I didn’t do anything today, which was the plan. I just wanted a day of doing nothing but relaxing. I should have shut my phone off but I didn’t. My father called asking when I will be over his house. I told him I wasn’t feeling good and that I wasn’t. He got into a tizzy. Oh well. I don’t care. I dealt with him nearly every day this week. I need to get away from him.
I did read some and slept some. I really didn’t even play my game that much. I just planted some crops and that was it. I didn’t request items and such like I usually do. I just am not into playing the game today. I feel burned out by it.
I just had my manwich and fries that my mother made. It was the only thing that I really had all day, other than the cereal I had for breakfast. I really haven’t been all that hungry the last few days. Another sign that I am depressed. I am not that worried because it’s not like I am underweight. I woke up with heartburn so I think that is why I really didn’t want to eat today. My mother went shopping and bought my favorite kind of donuts. I am trying to be good but I don’t think those donuts are going to last too long.

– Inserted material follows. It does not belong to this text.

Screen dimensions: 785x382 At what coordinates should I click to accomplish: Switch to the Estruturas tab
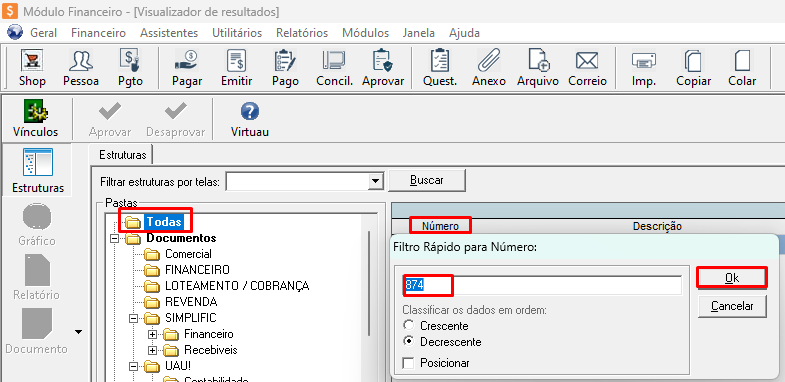point(122,155)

I wanted to make coffee today but didn’t. I just decided to sleep. Even now I am kind of tired but I think that is because of the pain meds that I had to take. My ankle flared up sometime after getting my mother’s groceries and making I don’t know how many trips up and down the stairs. She didn’t have that much stuff. She bought vegetables and meats. I don’t really like buying that stuff online because you never know what you are going to get. The last time I bought some raspberries, they weren’t too good. I decided not to buy them after that experience.
I finally took a shower this morning when I got up. I felt a little better afterwards. My ankle didn’t like it much but oh well. It’s not like I had anything to do today anyways so I can take my pain meds liberally. I feel so tired lately, like I am being weighed down. I know that is another sign of the depression. I was writing in my journal last night that I think I am in denial that I am depressed. I don’t know why I am in denial. Maybe I feel like if I don’t acknowledge it, it will go away.
I have to go to the pharmacy tomorrow to pick up my prescription for my migraine pills. That is the only place I am going to go. I am not going to my father’s. My sister is going so she can take care of his needs. I really don’t want to tax my ankle anymore. Being in pain is not fun. And I hate having to take my pain medication all the time. Yesterday I took four pills. Today I have already taken three. I think I am going to have to take some more by the end of the night. I hate having to take them because I hate being constipated. If I don’t take senna every day, I am screwed.